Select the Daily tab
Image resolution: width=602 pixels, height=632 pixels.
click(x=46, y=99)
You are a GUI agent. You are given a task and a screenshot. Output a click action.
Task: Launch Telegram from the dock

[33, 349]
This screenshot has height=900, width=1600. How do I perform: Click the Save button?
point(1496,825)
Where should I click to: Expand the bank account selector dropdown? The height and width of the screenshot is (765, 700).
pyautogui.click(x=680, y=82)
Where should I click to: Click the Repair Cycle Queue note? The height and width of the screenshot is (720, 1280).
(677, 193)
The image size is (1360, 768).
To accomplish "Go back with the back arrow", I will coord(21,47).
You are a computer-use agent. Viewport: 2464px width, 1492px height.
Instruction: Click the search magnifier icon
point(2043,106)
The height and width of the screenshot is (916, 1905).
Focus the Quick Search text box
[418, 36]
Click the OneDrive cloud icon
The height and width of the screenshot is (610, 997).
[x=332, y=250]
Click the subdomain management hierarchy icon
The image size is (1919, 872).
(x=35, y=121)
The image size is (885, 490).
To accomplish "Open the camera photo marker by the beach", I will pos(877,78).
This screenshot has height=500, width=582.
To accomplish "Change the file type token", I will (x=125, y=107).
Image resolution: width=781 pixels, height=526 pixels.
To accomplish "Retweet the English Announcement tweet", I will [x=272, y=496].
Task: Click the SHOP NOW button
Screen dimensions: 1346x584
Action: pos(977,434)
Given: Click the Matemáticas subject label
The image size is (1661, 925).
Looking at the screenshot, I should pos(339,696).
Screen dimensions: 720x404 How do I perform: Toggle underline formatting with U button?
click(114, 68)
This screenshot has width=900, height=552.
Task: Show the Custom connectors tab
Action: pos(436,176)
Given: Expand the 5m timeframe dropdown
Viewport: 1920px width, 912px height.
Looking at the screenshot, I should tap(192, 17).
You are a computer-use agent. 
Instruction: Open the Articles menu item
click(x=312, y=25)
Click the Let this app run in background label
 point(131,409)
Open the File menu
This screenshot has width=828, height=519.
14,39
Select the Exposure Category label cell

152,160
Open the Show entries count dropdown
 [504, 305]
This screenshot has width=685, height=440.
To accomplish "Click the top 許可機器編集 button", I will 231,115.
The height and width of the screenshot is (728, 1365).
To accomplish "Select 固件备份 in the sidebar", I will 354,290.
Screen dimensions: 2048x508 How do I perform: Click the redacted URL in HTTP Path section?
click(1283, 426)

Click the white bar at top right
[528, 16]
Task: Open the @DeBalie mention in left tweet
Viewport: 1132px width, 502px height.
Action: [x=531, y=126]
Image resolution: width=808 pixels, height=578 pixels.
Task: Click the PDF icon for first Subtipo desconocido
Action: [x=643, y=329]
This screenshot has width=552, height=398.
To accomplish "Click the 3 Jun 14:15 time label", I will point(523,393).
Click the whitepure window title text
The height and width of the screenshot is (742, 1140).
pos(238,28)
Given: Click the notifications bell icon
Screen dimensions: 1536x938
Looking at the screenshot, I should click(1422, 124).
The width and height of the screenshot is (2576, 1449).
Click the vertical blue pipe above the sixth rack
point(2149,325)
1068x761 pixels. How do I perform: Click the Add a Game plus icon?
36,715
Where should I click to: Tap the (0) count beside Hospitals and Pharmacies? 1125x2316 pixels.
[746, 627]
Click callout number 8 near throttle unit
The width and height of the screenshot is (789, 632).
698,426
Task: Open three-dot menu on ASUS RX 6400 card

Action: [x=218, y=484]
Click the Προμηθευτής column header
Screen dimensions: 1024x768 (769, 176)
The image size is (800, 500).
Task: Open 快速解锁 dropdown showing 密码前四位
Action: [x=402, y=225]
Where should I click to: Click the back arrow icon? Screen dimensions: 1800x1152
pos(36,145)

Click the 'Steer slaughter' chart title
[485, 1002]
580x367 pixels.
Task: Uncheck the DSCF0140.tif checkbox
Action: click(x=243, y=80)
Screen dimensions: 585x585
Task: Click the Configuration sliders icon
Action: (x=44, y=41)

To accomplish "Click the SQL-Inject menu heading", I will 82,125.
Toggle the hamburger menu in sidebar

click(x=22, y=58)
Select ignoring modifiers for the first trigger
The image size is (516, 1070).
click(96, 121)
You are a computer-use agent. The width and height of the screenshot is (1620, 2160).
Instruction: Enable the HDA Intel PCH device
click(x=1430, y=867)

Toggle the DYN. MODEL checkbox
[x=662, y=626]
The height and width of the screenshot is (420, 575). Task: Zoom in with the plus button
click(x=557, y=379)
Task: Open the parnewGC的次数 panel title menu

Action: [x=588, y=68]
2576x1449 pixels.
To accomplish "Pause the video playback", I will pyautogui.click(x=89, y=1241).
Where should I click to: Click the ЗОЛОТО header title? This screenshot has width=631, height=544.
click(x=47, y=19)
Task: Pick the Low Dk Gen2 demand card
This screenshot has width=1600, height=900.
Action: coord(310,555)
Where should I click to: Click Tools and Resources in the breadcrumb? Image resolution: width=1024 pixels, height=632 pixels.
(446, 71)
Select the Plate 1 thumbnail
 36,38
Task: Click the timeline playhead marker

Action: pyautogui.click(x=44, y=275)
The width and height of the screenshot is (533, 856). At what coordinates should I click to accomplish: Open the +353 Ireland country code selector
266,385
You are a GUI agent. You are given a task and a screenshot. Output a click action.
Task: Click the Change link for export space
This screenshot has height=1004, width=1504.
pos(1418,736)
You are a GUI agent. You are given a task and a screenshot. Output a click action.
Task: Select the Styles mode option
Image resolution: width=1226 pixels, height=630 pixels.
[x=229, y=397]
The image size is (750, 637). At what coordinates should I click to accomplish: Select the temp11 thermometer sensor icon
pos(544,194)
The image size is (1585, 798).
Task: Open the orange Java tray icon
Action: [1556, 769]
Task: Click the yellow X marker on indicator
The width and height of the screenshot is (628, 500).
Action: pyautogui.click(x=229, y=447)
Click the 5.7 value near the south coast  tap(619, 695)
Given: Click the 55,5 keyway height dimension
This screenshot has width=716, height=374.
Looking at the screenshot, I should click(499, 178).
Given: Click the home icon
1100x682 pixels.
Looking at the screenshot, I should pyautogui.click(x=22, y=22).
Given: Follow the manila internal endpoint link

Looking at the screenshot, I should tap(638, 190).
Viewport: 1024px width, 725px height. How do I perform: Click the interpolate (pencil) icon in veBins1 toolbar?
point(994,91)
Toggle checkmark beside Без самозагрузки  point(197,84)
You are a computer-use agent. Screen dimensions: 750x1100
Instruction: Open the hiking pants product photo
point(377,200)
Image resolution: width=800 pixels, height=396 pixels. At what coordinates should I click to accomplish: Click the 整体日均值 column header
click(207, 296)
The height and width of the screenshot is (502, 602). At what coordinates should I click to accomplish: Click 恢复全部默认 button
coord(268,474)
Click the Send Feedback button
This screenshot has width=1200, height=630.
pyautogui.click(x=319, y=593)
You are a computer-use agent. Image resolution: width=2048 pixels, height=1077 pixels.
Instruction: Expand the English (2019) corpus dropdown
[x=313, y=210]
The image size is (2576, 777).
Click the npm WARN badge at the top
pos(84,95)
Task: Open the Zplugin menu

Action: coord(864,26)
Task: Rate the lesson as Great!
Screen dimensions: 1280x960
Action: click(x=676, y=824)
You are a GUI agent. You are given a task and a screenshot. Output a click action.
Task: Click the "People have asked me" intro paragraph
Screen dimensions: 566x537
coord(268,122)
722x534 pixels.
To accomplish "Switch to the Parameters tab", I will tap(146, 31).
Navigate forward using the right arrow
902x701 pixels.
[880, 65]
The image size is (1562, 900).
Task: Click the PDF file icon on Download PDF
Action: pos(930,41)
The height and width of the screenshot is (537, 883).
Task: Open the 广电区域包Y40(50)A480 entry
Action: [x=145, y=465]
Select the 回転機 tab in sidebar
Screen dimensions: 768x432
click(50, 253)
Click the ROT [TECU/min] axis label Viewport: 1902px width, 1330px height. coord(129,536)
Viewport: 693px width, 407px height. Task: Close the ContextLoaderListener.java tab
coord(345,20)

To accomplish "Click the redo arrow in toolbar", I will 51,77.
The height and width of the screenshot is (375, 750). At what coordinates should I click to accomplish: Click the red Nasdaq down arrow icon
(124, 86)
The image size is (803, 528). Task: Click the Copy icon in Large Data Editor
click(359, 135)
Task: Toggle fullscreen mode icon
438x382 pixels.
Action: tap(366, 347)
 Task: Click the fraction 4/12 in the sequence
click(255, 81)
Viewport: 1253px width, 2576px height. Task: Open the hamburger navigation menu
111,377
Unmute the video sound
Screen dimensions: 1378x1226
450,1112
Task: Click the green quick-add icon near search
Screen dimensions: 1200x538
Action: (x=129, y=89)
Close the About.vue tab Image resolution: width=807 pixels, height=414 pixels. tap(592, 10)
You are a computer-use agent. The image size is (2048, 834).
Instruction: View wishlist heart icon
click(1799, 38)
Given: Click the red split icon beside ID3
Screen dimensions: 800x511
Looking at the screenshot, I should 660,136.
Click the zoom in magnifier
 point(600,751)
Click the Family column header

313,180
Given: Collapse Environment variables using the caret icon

Assignment:
The required answer is the exact run of lines above starting at the line with "This screenshot has width=716, height=374." and ending at the line with "You are a computer-use agent. Screen", with both ends present.

Solution for this problem:
This screenshot has width=716, height=374.
Looking at the screenshot, I should click(499, 178).
Given: Click the home icon
1100x682 pixels.
Looking at the screenshot, I should pyautogui.click(x=22, y=22).
Given: Follow the manila internal endpoint link

Looking at the screenshot, I should tap(638, 190).
Viewport: 1024px width, 725px height. How do I perform: Click the interpolate (pencil) icon in veBins1 toolbar?
point(994,91)
Toggle checkmark beside Без самозагрузки  point(197,84)
You are a computer-use agent. Screen dimensions: 750x1100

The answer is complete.